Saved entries

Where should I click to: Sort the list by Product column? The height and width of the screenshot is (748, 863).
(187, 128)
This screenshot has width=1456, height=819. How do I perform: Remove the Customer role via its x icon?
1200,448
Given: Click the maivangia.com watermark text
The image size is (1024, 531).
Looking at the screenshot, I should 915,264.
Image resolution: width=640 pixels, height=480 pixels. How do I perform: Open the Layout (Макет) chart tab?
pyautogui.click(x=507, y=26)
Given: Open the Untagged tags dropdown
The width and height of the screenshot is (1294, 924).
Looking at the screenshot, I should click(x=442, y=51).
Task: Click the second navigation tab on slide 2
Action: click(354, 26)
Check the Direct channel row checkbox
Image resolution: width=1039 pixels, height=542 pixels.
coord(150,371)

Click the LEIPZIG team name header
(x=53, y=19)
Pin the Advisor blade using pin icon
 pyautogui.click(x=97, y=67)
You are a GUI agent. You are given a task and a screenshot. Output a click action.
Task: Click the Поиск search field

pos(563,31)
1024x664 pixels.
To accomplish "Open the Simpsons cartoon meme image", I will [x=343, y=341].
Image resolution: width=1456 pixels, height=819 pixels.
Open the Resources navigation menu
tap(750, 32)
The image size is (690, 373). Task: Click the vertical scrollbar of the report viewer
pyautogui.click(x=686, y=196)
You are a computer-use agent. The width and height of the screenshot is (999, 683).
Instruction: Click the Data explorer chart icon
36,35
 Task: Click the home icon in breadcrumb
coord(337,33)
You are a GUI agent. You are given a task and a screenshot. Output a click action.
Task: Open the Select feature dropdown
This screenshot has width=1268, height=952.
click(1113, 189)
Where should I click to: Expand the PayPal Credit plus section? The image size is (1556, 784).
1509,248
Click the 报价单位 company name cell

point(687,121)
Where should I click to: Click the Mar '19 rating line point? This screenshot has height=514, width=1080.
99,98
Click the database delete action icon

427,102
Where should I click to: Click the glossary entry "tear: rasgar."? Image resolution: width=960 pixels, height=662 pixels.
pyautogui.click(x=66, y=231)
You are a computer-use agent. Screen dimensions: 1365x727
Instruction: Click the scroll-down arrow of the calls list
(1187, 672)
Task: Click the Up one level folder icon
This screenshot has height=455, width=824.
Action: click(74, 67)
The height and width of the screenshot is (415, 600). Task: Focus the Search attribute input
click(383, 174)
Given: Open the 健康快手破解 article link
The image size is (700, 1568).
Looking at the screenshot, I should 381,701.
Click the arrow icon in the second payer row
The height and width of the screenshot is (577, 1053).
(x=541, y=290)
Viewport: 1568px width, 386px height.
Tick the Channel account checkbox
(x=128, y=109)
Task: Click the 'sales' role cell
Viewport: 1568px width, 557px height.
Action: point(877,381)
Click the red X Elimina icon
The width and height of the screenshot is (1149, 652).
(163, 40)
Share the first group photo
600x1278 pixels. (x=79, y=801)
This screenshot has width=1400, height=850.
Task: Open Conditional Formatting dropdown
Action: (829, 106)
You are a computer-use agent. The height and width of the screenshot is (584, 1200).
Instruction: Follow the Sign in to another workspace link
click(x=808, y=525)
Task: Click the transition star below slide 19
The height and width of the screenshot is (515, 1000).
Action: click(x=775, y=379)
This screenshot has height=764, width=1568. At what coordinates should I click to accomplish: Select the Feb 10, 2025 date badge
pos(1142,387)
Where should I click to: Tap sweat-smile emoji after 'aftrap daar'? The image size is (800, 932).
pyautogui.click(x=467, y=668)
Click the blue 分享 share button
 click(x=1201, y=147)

● What the task requires
Word for word, return the lines from the one holding "The height and width of the screenshot is (415, 600)." through the end of the entries above.

● Result of this task
The height and width of the screenshot is (415, 600). Task: Focus the Search attribute input
click(383, 174)
Given: Open the 健康快手破解 article link
The image size is (700, 1568).
Looking at the screenshot, I should 381,701.
Click the arrow icon in the second payer row
The height and width of the screenshot is (577, 1053).
(x=541, y=290)
Viewport: 1568px width, 386px height.
Tick the Channel account checkbox
(x=128, y=109)
Task: Click the 'sales' role cell
Viewport: 1568px width, 557px height.
Action: point(877,381)
Click the red X Elimina icon
The width and height of the screenshot is (1149, 652).
(163, 40)
Share the first group photo
600x1278 pixels. (x=79, y=801)
This screenshot has width=1400, height=850.
Task: Open Conditional Formatting dropdown
Action: (829, 106)
You are a computer-use agent. The height and width of the screenshot is (584, 1200).
Instruction: Follow the Sign in to another workspace link
click(x=808, y=525)
Task: Click the transition star below slide 19
The height and width of the screenshot is (515, 1000).
Action: click(x=775, y=379)
This screenshot has height=764, width=1568. At what coordinates should I click to accomplish: Select the Feb 10, 2025 date badge
pos(1142,387)
Where should I click to: Tap sweat-smile emoji after 'aftrap daar'? The image size is (800, 932).
pyautogui.click(x=467, y=668)
Click the blue 分享 share button
 click(x=1201, y=147)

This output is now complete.